EXERCISE – Every line with the string "will" must be copied from the entries below.

ENTRIES SUPPLIED –
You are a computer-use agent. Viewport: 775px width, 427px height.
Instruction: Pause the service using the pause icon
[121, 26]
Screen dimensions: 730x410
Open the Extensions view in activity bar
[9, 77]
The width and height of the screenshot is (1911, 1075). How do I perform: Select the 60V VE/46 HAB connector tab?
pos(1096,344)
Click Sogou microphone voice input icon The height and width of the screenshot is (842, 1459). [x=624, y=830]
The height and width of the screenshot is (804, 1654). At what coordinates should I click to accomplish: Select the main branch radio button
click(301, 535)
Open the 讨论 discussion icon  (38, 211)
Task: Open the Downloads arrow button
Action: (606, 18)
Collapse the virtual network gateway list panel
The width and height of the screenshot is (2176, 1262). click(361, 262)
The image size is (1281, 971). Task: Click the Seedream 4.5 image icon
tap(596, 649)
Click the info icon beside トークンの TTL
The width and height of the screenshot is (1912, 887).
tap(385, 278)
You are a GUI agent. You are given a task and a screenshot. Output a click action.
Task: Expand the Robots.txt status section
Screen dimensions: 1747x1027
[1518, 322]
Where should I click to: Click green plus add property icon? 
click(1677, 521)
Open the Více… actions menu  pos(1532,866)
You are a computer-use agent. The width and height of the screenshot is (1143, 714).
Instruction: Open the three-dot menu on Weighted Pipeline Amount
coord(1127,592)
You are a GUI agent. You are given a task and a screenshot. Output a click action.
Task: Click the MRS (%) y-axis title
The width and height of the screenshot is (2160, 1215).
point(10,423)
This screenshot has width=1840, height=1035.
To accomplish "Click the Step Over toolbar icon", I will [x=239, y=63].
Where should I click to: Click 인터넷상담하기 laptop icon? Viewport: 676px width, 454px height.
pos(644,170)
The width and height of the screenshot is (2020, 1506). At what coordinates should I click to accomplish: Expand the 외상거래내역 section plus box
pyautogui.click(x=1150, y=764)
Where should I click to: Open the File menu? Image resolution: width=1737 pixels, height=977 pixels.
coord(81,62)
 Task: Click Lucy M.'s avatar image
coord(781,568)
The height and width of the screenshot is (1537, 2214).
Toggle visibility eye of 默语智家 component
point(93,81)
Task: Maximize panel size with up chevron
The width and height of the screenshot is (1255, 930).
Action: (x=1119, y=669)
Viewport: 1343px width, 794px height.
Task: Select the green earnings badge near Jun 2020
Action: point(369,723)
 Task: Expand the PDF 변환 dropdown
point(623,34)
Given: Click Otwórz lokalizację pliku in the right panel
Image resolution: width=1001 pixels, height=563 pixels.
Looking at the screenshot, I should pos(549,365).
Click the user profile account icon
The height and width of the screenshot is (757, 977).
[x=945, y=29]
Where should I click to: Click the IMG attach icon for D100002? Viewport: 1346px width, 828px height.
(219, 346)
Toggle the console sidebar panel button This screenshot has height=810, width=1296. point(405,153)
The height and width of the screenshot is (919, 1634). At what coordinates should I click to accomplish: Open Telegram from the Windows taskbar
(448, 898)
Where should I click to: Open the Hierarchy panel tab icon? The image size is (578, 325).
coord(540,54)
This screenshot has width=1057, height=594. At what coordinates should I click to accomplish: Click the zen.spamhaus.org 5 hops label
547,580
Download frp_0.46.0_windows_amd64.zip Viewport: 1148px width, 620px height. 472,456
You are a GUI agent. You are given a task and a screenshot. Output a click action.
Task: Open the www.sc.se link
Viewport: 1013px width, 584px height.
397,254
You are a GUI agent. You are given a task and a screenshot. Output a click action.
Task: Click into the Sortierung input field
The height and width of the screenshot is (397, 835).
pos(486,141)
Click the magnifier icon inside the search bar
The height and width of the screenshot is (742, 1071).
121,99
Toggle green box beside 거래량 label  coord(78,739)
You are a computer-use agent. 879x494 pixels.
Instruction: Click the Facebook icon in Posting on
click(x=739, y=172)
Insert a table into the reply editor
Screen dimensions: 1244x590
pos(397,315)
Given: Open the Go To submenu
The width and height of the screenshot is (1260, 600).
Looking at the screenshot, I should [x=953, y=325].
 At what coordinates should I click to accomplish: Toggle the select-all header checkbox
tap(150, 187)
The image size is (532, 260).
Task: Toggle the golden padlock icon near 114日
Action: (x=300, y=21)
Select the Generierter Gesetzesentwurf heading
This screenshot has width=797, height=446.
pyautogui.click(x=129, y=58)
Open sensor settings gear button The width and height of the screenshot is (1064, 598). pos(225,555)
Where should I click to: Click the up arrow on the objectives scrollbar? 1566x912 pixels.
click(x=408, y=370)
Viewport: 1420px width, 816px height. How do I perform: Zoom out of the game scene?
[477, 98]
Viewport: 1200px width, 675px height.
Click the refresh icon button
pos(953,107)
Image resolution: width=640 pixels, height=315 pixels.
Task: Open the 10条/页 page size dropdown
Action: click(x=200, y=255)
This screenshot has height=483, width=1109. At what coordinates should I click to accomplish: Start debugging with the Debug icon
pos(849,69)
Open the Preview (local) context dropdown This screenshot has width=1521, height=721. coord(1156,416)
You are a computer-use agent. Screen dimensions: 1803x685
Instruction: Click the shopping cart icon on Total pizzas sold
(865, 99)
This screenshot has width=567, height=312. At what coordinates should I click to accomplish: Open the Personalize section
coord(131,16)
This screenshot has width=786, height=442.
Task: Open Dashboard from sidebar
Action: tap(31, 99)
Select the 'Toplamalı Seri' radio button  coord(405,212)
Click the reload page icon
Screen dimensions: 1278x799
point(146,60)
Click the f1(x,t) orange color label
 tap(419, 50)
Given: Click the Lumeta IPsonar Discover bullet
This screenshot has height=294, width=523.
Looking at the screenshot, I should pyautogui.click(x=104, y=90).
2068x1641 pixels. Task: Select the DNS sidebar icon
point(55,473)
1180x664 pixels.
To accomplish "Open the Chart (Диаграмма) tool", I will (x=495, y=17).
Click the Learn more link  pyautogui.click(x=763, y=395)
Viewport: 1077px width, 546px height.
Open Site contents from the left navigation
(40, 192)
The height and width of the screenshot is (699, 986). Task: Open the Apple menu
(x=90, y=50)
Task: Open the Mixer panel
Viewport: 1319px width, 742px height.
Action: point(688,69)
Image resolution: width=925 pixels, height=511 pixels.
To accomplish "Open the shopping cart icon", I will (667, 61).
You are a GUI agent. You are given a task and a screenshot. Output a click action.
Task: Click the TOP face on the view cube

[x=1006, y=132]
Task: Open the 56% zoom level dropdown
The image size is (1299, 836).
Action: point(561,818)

ANSWER BELOW –
To accomplish "Click the Step Over toolbar icon", I will [x=239, y=63].
To accomplish "Open the Chart (Диаграмма) tool", I will (x=495, y=17).
To accomplish "Open the shopping cart icon", I will (667, 61).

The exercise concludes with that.